OSPF only allows route summarization going to different areas.. if you have routers in area 0 that have /32’s, those have to be individual routes in area 0, but those routes can be summarized going to area 1. This is by design with OSPF.

savage · October 20, 2016, 11:13pm

Yes.

I have 100s of /27 areas. /28 used for a LAN, /28 used for loopbacks. The entire /27 is summarized back to the backbone.

So I can’t summarize at all anymore now. Will have to advertise the /28 LAN, and 16 x /32s loopbacks

mducharme · October 20, 2016, 11:17pm

Also factor in if you want to use MPLS traffic engineering - typically then you will want a flatter OSPF design without lots of extra areas. MPLS TE can only function within a single area per router.

The good news is that MPLS and VPLS cut down greatly on the processing load of the router because it is so efficient, so the impact of the larger routing tables is minimized for any tunneled traffic.

I have a fairly large single area OSPF network - about 40 routers in the one area. No real problems with it, unless routers are going up and down all the time. MPLS/MPLS-TE/VPLS work very well, MPLS traffic is very fast. I have a few other OSPF areas but they are for smaller remote islands.

The only place I would probably summarize is end user routes, where if they are supplied a router, it might go up or down (ex. /32’s for PPPoE).
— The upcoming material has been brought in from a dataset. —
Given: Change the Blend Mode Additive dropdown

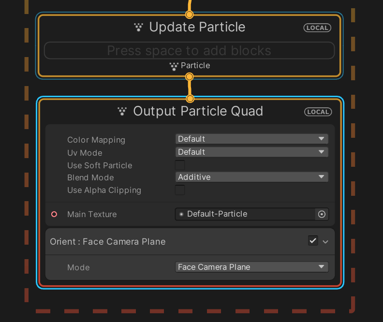Looking at the screenshot, I should click(251, 177).
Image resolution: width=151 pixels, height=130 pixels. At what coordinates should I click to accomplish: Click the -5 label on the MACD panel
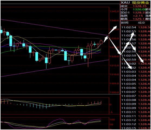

StubArea51 · October 21, 2016, 2:11pm

Might want to look at raising your MTU slightly as well. Here is a presentation I did at the MUM in MPLS for WISPs (applies to Fiber/Copper ISPs as well) and it has a slide on page 13 that lists best practices for MTUs that we have used in many production MPLS networks.
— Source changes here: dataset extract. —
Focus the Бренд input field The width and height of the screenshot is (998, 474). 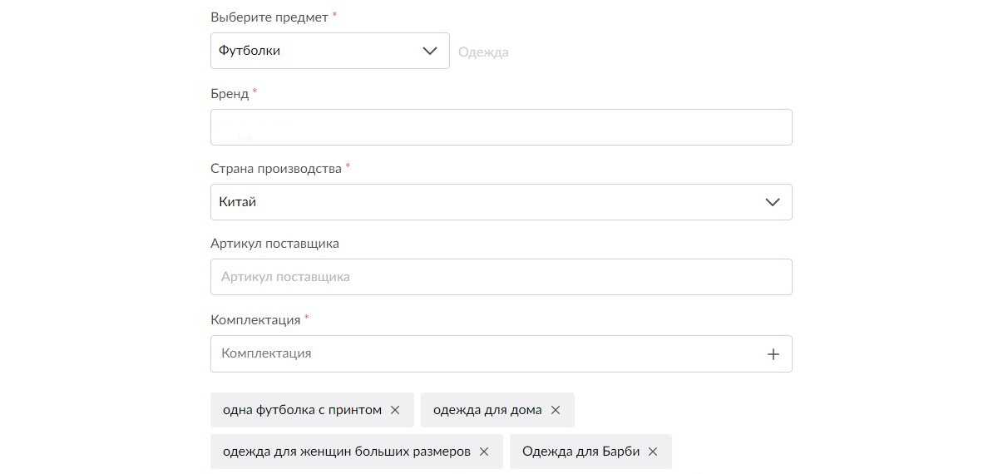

http://mum.mikrotik.com/presentations/US16/presentation_3327_1462279781.pdf

savage · October 21, 2016, 2:14pm

Thnx

ZeroByte · October 21, 2016, 2:33pm

I’ve seen several statements that it’s bad practice to summarize loopback IPs anyway (and this was all in Cisco forums), so I wouldn’t consider that to be a limitation in Mikrotik land.

It kind of makes sense when you stop and ponder how inter-area routing works. Summaries have metrics attached to them that come in two basic flavors:
Cost = the worst cost of any sub-prefix seen by the ABR + path cost to ABR
Cost = path cost to ABR itself (this one I don’t completely remember, but I think it’s either just the router itself, or else the router + cost of only first hop into area)

Whatever the case, the routers outside the summarized area might choose sub-optimal routes. The distance to the ABR itself is a factor as well. So some router might have a short path to reach some ABR but the ABR is in fact not the best choice to reach some particular destination inside the area itself. (Another ABR would’ve been a better choice, but since the particulars of the summarized route hide the final details)

When using protocols that tunnel directly between a given pair of routers, it’s good for the routers to be able to see explicit details about how to reach each other, so that the best choice can be made.

I don’t have experience with TE tunnels specifically, though, so definitely take some of these other posters’ opinions above mine.

savage · October 21, 2016, 2:42pm

Can’t see why I would deploy TE, so I’m not too phased about it at this stage. It may change after I sit for a few hours and apply my mind to all of this though. The main reasoning at this stage for MPLS is VRF’s, to ‘hide’ internal parts of the networks running on RFC1918, and fragmentation.

But yes, as others suggested I would definitely need to look at stopping to summarize. It’s not such a big deal, just a bit of a pain. I really wasn’t aware that the actual /32 (loopback) must be in the routing table, and excuse my ignorance, but I don’t recall anywhere that this is documented either, the documentation merely states “properly routed” and “reachable” in terms of loopbacks - a tad bit misleading I would say (I recall seeing a post from I think Normis a few years ago, mentioning something to this affect in some random forum post - and that is all). So just a tad bit surprised really I guess.

Either way, lesson learned

mrz · October 21, 2016, 2:51pm

You need actual loopback route in the table because LDP uses that routing information to assign labels and distribute to the neighbors. If such route does not present or is summarized then LDP cannot do that.